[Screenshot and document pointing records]
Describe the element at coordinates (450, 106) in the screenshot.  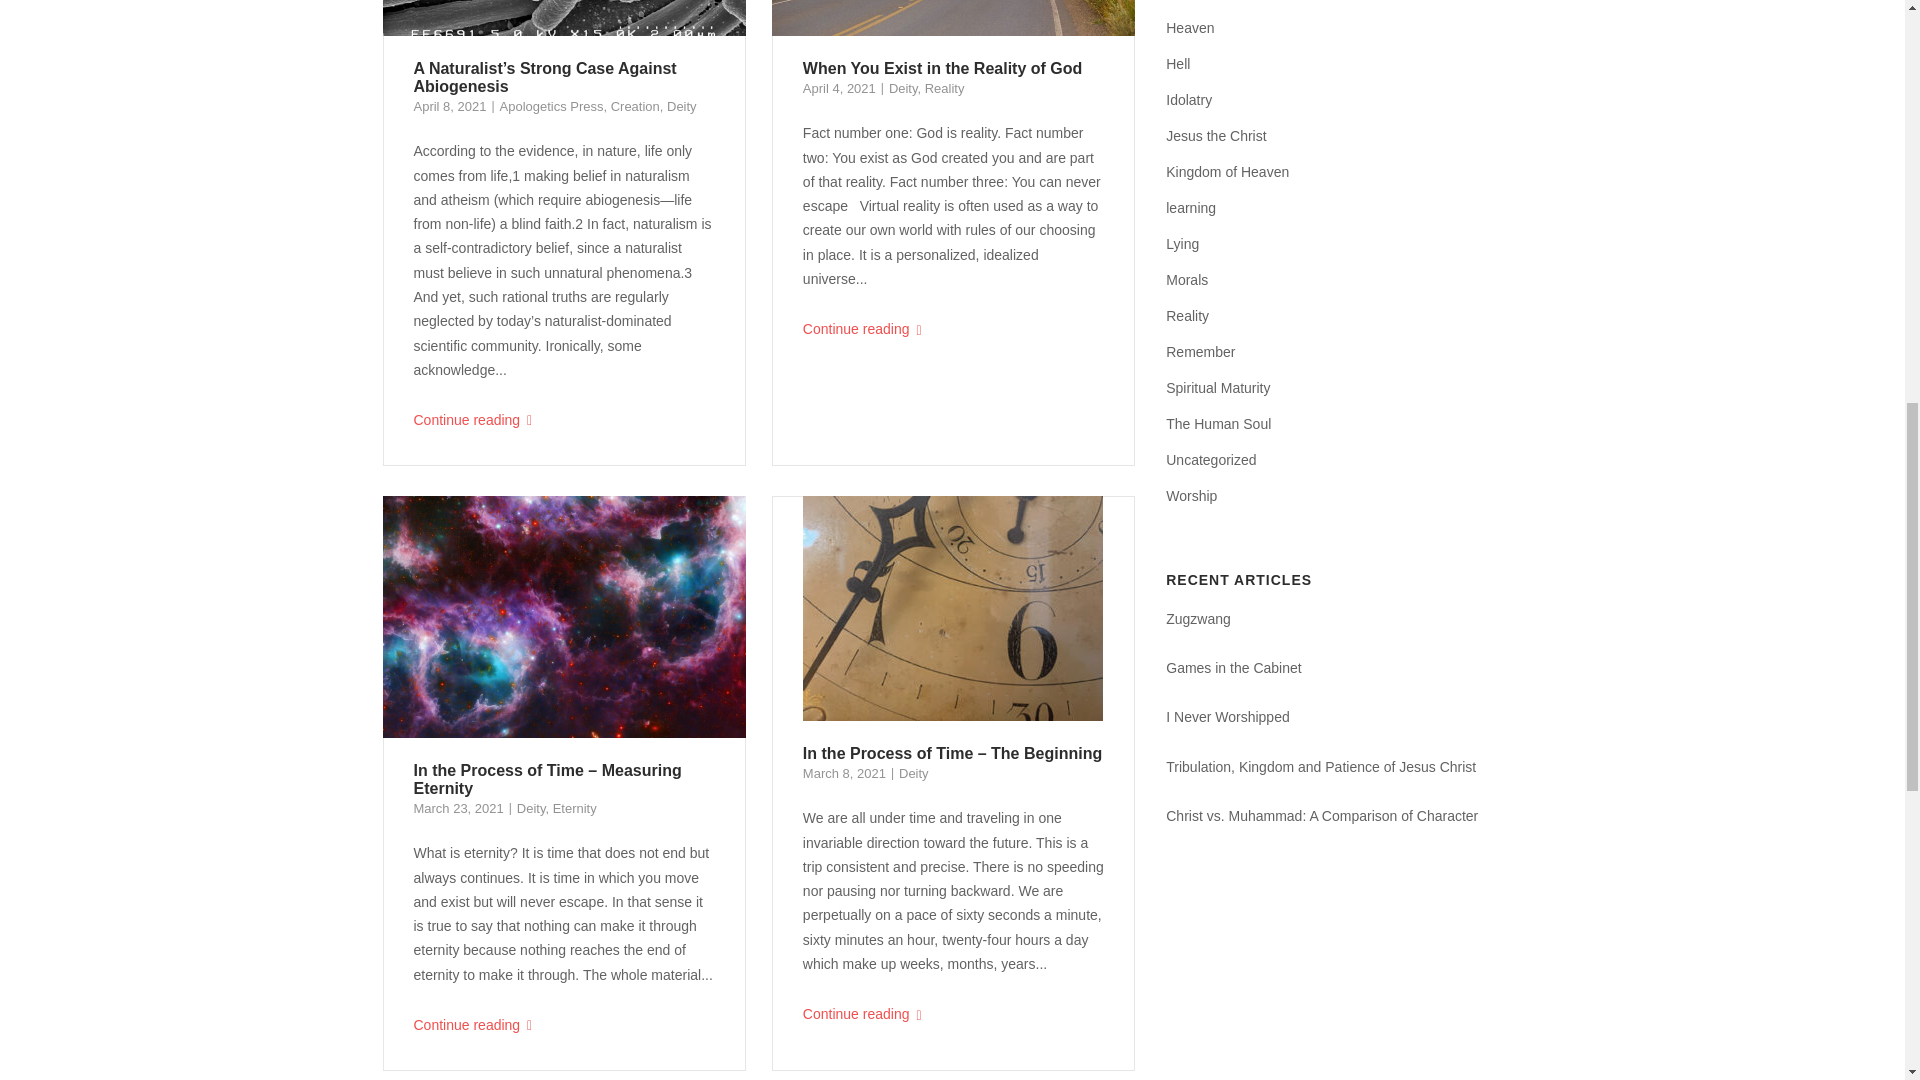
I see `April 8, 2021` at that location.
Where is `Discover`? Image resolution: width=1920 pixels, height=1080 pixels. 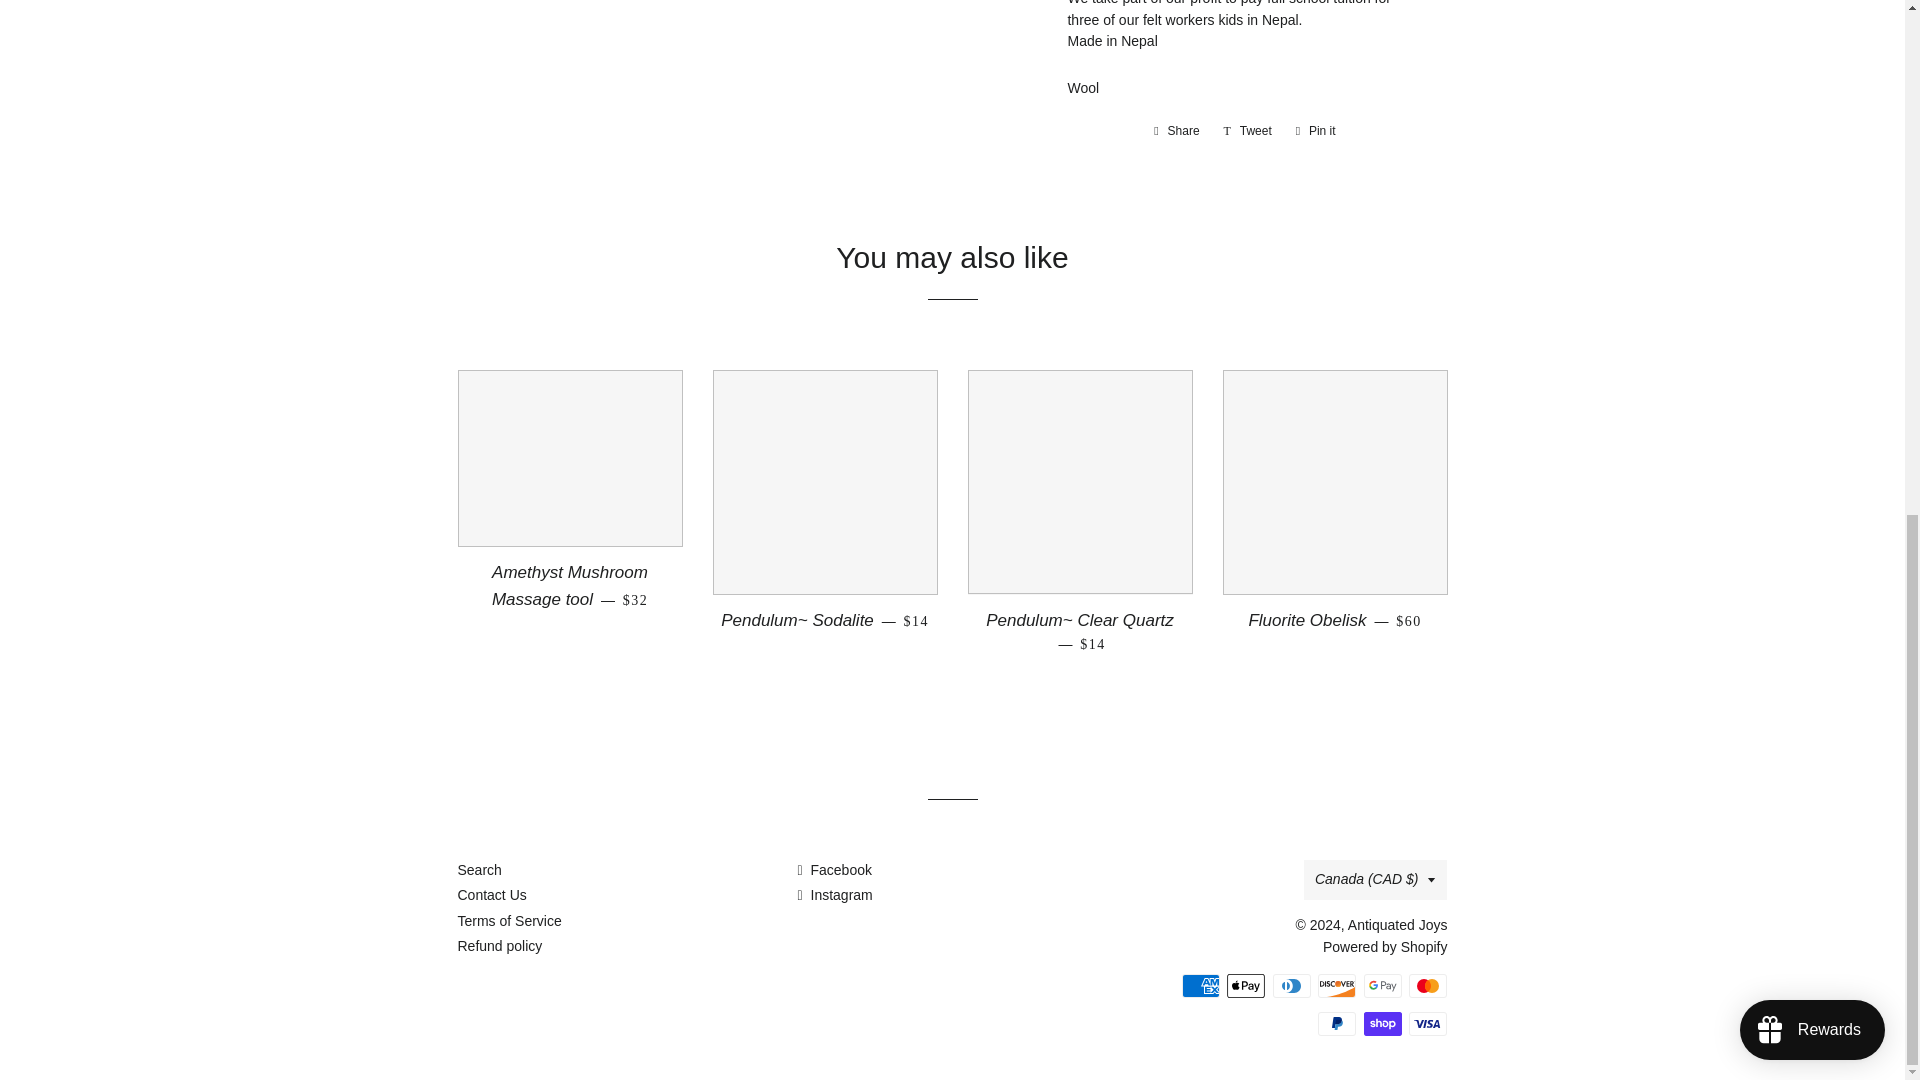
Discover is located at coordinates (1382, 1023).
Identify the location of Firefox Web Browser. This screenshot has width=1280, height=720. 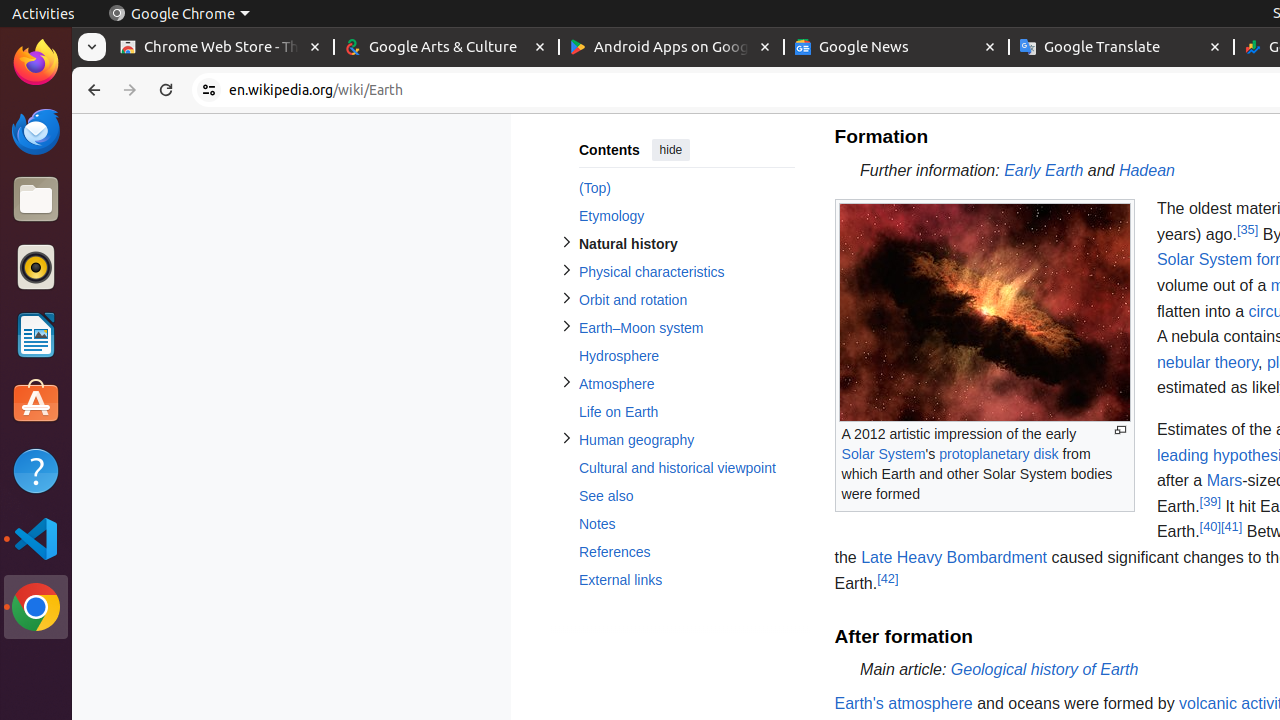
(36, 63).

Task details -
Quote the records verbatim, starting with the line that contains "Identify the location" and continuing through the end of the records, with both ends included. Leave the pictures out of your answer.

Answer to the exercise -
Identify the location of Firefox Web Browser. This screenshot has width=1280, height=720. 
(36, 63).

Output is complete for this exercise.